▶ _To do_
1) In the Brownian motion post, which conditions are placed on the function f?
2) According to the Brownian motion post, what is B_{f(t)} clearly no longer?

Changing the time in Brownian motion with a function?

Question

Let $(B_t)$ be a Brownian motion on some probability space. Let $f:\mathbb R \rightarrow \mathbb R^+$ be a continuous function different from the identity. What is "$B_{f(t)}$" ? Clearly it is not a Brownian motion anymore. How can we rigorously define it and show that it exists (or not)?

What is there to know about "$B_{f(t)}$" ? Does it even make sense if $f$ is not monotone ? Can we determine its distribution ? Can we write it as $B_{f(t)}=g(B_t)$ for some function $g$ ? How can we simulate one starting from $B_t$ ?

▶ _Entries_
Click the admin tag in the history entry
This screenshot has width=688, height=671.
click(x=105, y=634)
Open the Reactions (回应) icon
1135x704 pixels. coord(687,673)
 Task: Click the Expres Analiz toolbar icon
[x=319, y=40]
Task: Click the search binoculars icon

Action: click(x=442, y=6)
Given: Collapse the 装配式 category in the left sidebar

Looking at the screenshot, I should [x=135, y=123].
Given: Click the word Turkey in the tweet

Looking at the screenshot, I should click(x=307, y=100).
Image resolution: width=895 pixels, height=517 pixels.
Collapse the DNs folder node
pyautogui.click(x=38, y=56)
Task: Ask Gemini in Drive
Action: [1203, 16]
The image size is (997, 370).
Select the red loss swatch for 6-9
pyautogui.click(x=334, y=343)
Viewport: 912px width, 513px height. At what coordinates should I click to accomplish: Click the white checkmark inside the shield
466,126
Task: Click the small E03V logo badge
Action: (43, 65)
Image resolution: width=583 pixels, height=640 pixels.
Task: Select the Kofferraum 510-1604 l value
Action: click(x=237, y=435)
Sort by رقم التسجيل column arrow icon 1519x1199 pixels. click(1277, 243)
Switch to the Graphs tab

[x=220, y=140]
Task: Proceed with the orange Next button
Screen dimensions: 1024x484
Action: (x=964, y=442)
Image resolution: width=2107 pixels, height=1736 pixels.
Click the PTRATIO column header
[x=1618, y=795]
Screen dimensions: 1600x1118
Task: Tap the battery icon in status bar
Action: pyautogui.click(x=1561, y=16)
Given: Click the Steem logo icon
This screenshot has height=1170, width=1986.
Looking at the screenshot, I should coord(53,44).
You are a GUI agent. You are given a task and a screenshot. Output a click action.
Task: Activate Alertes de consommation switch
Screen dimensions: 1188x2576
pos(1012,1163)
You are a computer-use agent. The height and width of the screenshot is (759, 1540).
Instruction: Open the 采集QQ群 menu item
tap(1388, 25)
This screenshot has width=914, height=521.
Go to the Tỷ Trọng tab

▶ _Results of the exercise_
1)
- It is continuous.
- It maps ℝ to ℝ⁺.
- It is different from the identity.

2) A Brownian motion.